▶ The records:
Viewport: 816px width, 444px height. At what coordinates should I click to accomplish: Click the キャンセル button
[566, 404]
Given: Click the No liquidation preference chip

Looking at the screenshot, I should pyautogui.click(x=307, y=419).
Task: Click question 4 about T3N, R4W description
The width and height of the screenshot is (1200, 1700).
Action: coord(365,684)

...

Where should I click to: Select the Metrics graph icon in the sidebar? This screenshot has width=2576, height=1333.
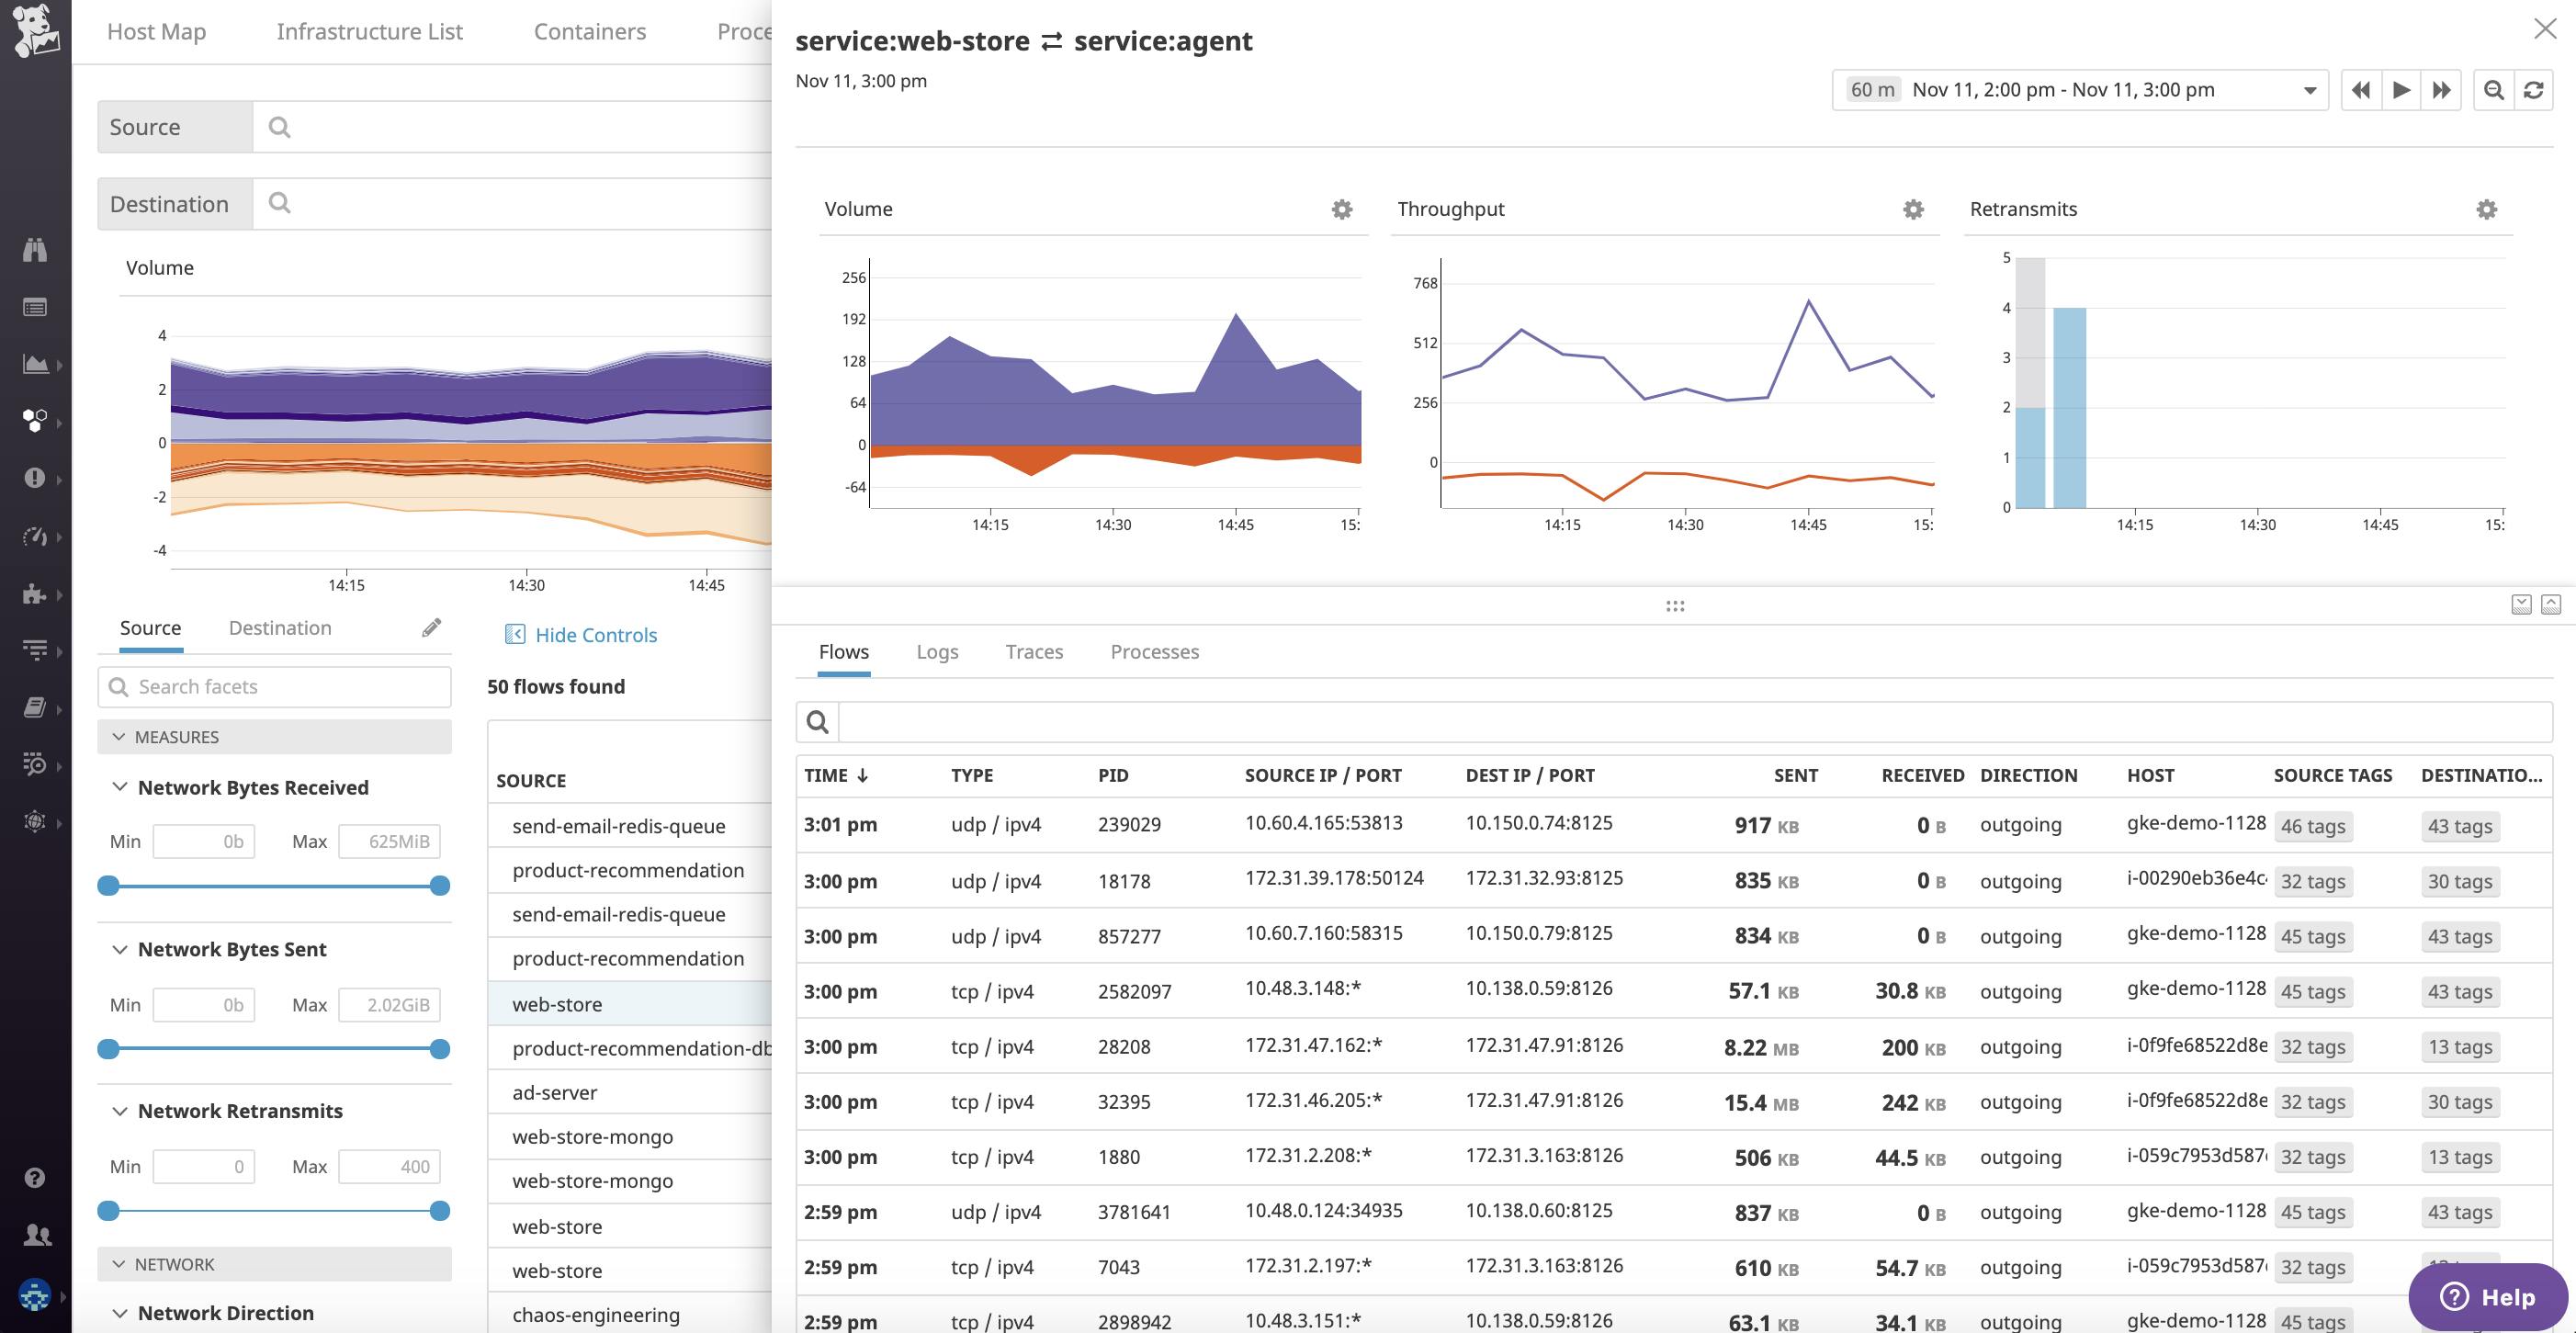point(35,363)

▶ Challenge: Repeat the data from the line with "Viewport: 816px width, 444px" up to and including the line with "Action: coord(365,684)".

▶ Full response:
Viewport: 816px width, 444px height. At what coordinates should I click to accomplish: Click the キャンセル button
[566, 404]
Given: Click the No liquidation preference chip

Looking at the screenshot, I should pyautogui.click(x=307, y=419).
Task: Click question 4 about T3N, R4W description
The width and height of the screenshot is (1200, 1700).
Action: coord(365,684)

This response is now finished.